Rewrite the material below, swapping each "Instruction" for "Command" and leaving everything else untouched.

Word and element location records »
——————
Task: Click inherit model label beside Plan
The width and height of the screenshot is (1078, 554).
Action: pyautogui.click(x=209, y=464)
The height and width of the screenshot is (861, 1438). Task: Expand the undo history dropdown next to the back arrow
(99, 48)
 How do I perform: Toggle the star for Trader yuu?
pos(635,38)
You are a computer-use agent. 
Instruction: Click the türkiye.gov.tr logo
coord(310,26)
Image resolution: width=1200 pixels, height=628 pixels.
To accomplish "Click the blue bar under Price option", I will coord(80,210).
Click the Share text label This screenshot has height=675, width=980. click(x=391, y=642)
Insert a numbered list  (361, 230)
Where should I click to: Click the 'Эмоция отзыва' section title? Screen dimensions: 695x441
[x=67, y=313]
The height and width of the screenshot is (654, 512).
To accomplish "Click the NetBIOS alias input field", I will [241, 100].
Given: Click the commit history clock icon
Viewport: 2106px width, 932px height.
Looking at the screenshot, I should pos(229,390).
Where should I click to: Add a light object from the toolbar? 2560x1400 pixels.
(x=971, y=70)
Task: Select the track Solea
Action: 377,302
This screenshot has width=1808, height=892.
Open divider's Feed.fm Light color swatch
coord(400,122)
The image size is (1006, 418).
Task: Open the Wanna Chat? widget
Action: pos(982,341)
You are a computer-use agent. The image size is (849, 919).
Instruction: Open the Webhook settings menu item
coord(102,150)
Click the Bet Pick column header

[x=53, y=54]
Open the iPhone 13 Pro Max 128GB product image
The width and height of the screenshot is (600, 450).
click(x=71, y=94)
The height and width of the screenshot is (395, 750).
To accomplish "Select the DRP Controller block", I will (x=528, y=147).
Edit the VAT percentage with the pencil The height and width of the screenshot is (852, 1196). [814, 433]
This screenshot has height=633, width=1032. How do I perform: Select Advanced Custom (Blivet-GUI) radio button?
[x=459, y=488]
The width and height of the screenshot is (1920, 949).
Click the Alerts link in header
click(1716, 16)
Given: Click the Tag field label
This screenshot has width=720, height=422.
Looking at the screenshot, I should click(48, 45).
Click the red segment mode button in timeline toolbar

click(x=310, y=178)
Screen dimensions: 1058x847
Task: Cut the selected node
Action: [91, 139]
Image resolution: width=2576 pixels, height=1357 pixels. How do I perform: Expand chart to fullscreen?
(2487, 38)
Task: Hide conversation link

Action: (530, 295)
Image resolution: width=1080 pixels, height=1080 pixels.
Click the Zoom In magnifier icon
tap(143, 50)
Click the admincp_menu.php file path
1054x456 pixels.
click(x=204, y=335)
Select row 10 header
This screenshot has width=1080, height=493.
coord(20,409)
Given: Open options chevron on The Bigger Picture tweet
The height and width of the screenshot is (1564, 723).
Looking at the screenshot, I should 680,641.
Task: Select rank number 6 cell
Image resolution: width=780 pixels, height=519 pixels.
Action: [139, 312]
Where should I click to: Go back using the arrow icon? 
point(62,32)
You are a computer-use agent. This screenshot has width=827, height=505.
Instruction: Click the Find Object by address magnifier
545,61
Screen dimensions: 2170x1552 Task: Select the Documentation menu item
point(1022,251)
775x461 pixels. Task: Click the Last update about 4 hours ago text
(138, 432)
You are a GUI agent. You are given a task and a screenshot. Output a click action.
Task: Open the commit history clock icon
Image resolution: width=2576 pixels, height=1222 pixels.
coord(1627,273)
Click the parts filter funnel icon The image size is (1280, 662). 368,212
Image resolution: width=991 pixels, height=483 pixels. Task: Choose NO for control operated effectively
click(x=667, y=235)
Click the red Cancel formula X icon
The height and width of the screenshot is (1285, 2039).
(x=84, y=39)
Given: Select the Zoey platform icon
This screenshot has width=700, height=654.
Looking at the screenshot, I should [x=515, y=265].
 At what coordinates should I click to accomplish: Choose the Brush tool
——————
ANSWER TO THIS PROBLEM »
Task: Click inherit model label beside Plan
The width and height of the screenshot is (1078, 554).
Action: pyautogui.click(x=209, y=464)
The height and width of the screenshot is (861, 1438). Task: Expand the undo history dropdown next to the back arrow
(99, 48)
 How do I perform: Toggle the star for Trader yuu?
pos(635,38)
You are a computer-use agent. 
Command: Click the türkiye.gov.tr logo
coord(310,26)
Image resolution: width=1200 pixels, height=628 pixels.
To accomplish "Click the blue bar under Price option", I will coord(80,210).
Click the Share text label This screenshot has height=675, width=980. click(x=391, y=642)
Insert a numbered list  (361, 230)
Where should I click to: Click the 'Эмоция отзыва' section title? Screen dimensions: 695x441
[x=67, y=313]
The height and width of the screenshot is (654, 512).
To accomplish "Click the NetBIOS alias input field", I will [241, 100].
Given: Click the commit history clock icon
Viewport: 2106px width, 932px height.
Looking at the screenshot, I should pos(229,390).
Where should I click to: Add a light object from the toolbar? 2560x1400 pixels.
(x=971, y=70)
Task: Select the track Solea
Action: 377,302
This screenshot has width=1808, height=892.
Open divider's Feed.fm Light color swatch
coord(400,122)
The image size is (1006, 418).
Task: Open the Wanna Chat? widget
Action: pos(982,341)
You are a computer-use agent. The image size is (849, 919).
Command: Open the Webhook settings menu item
coord(102,150)
Click the Bet Pick column header

[x=53, y=54]
Open the iPhone 13 Pro Max 128GB product image
The width and height of the screenshot is (600, 450).
click(x=71, y=94)
The height and width of the screenshot is (395, 750).
To accomplish "Select the DRP Controller block", I will (x=528, y=147).
Edit the VAT percentage with the pencil The height and width of the screenshot is (852, 1196). [814, 433]
This screenshot has height=633, width=1032. How do I perform: Select Advanced Custom (Blivet-GUI) radio button?
[x=459, y=488]
The width and height of the screenshot is (1920, 949).
Click the Alerts link in header
click(1716, 16)
Given: Click the Tag field label
This screenshot has width=720, height=422.
Looking at the screenshot, I should click(48, 45).
Click the red segment mode button in timeline toolbar

click(x=310, y=178)
Screen dimensions: 1058x847
Task: Cut the selected node
Action: [91, 139]
Image resolution: width=2576 pixels, height=1357 pixels. How do I perform: Expand chart to fullscreen?
(2487, 38)
Task: Hide conversation link

Action: (530, 295)
Image resolution: width=1080 pixels, height=1080 pixels.
Click the Zoom In magnifier icon
tap(143, 50)
Click the admincp_menu.php file path
1054x456 pixels.
click(x=204, y=335)
Select row 10 header
This screenshot has width=1080, height=493.
coord(20,409)
Given: Open options chevron on The Bigger Picture tweet
The height and width of the screenshot is (1564, 723).
Looking at the screenshot, I should 680,641.
Task: Select rank number 6 cell
Image resolution: width=780 pixels, height=519 pixels.
Action: [139, 312]
Where should I click to: Go back using the arrow icon? 
point(62,32)
You are a computer-use agent. This screenshot has width=827, height=505.
Command: Click the Find Object by address magnifier
545,61
Screen dimensions: 2170x1552 Task: Select the Documentation menu item
point(1022,251)
775x461 pixels. Task: Click the Last update about 4 hours ago text
(138, 432)
You are a GUI agent. You are given a task and a screenshot. Output a click action.
Task: Open the commit history clock icon
Image resolution: width=2576 pixels, height=1222 pixels.
coord(1627,273)
Click the parts filter funnel icon The image size is (1280, 662). 368,212
Image resolution: width=991 pixels, height=483 pixels. Task: Choose NO for control operated effectively
click(x=667, y=235)
Click the red Cancel formula X icon
The height and width of the screenshot is (1285, 2039).
(x=84, y=39)
Given: Select the Zoey platform icon
This screenshot has width=700, height=654.
Looking at the screenshot, I should [x=515, y=265].
 At what coordinates should I click to accomplish: Choose the Brush tool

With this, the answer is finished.